Last year's total cargo throughput at Rotterdam ended at 438.8 million tonnes, a drop of 6.1 per cent compared to 2022.

In the first quarter of 2024, total throughput at the port dipped by 1.4 per cent to 110.1 million tonnes compared with the same period a year earlier.

Mr Siemons also said he was not concerned about the disruption in the Red Sea or a potential escalation in the Middle East impacting global trade.

“I'm concerned about it on a humanitarian basis, but logistically, with ships going around the Cape of Good Hope, we can manage those disturbances … [the] supply chain can digest it,” he said.

Several major energy companies and shipping lines have rerouted their vessels around South Africa’s Cape of Good Hope to avoid the threat of attacks by Yemen’s Houthi militant group in the Red Sea, a vital trade artery.

Mr Siemons’ remarks come as inflation, which had spiked at the start of the Russia-Ukraine war in February 2022, is forecast to drop this year due to lower energy prices and reduced inflation in consumer goods and food.

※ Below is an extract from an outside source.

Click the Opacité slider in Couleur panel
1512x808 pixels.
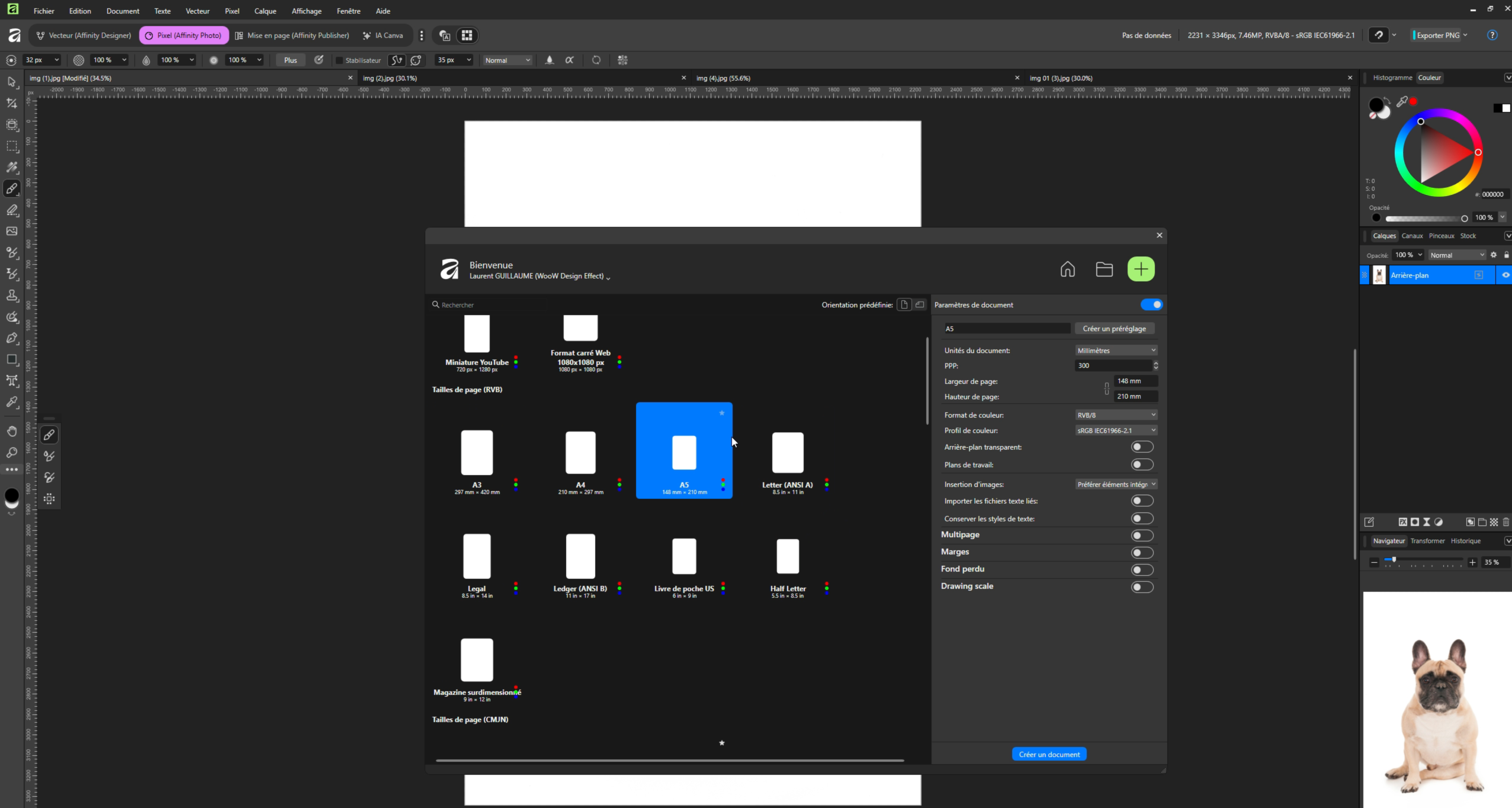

Global headline inflation is forecast to fall to 5.9 per cent this year after 2023's 6.8 per cent average, according to the International Monetary Fund.

“The global economy has been depressed for two years … we're simply a mirror to the global economy,” Mr Siemons said.

Hydrogen hub

The Rotterdam port, the 10th largest in the world, operates and develops the port and an industrial cluster.

The port is key to the Netherlands’ plan to be an importer and transit port for hydrogen within Europe.

Rotterdam aims to supply 4.6 million tonnes per year of hydrogen to Europe by 2030 from local production and imports.

“Rotterdam now provides 13 per cent of Europe's energy need … and that's our role in the fossil [fuel] world. We want to maintain that role in the renewable energy world,” Mr Siemons said.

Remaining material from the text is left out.